Simply Wall St ·  Sep 26 01:05

Key Insights

  • The projected fair value for iSoftStone Information Technology (Group) is CN¥57.62 based on 2 Stage Free Cash Flow to Equity
  • iSoftStone Information Technology (Group)'s CN¥36.56 share price signals that it might be 37% undervalued
  • Our fair value estimate is 74% higher than iSoftStone Information Technology (Group)'s analyst price target of CN¥33.15

Does the September share price for iSoftStone Information Technology (Group) Co., Ltd. (SZSE:301236) reflect what it's really worth? Today, we will estimate the stock's intrinsic value by projecting its future cash flows and then discounting them to today's value. We will use the Discounted Cash Flow (DCF) model on this occasion. It may sound complicated, but actually it is quite simple!

We would caution that there are many ways of valuing a company and, like the DCF, each technique has advantages and disadvantages in certain scenarios. For those who are keen learners of equity analysis, the Simply Wall St analysis model here may be something of interest to you.

The Method

We use what is known as a 2-stage model, which simply means we have two different periods of growth rates for the company's cash flows. Generally the first stage is higher growth, and the second stage is a lower growth phase. To start off with, we need to estimate the next ten years of cash flows. Seeing as no analyst estimates of free cash flow are available to us, we have extrapolate the previous free cash flow (FCF) from the company's last reported value. We assume companies with shrinking free cash flow will slow their rate of shrinkage, and that companies with growing free cash flow will see their growth rate slow, over this period. We do this to reflect that growth tends to slow more in the early years than it does in later years.

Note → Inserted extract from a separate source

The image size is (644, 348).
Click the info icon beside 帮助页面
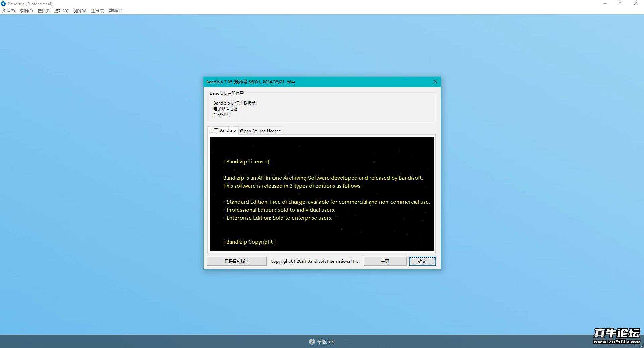312,341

Generally we assume that a dollar today is more valuable than a dollar in the future, so we discount the value of these future cash flows to their estimated value in today's dollars:

10-year free cash flow (FCF) forecast

2025 2026 2027 2028 2029 2030 2031 2032 2033 2034
Levered FCF (CN¥, Millions) CN¥1.43b CN¥1.95b CN¥2.45b CN¥2.92b CN¥3.33b CN¥3.69b CN¥3.99b CN¥4.26b CN¥4.50b CN¥4.71b
Growth Rate Estimate Source Est @ 49.83% Est @ 35.74% Est @ 25.87% Est @ 18.96% Est @ 14.13% Est @ 10.75% Est @ 8.38% Est @ 6.72% Est @ 5.56% Est @ 4.75%
Present Value (CN¥, Millions) Discounted @ 8.8% CN¥1.3k CN¥1.6k CN¥1.9k CN¥2.1k CN¥2.2k CN¥2.2k CN¥2.2k CN¥2.2k CN¥2.1k CN¥2.0k

("Est" = FCF growth rate estimated by Simply Wall St)
Present Value of 10-year Cash Flow (PVCF) = CN¥20b

We now need to calculate the Terminal Value, which accounts for all the future cash flows after this ten year period. For a number of reasons a very conservative growth rate is used that cannot exceed that of a country's GDP growth. In this case we have used the 5-year average of the 10-year government bond yield (2.9%) to estimate future growth. In the same way as with the 10-year 'growth' period, we discount future cash flows to today's value, using a cost of equity of 8.8%.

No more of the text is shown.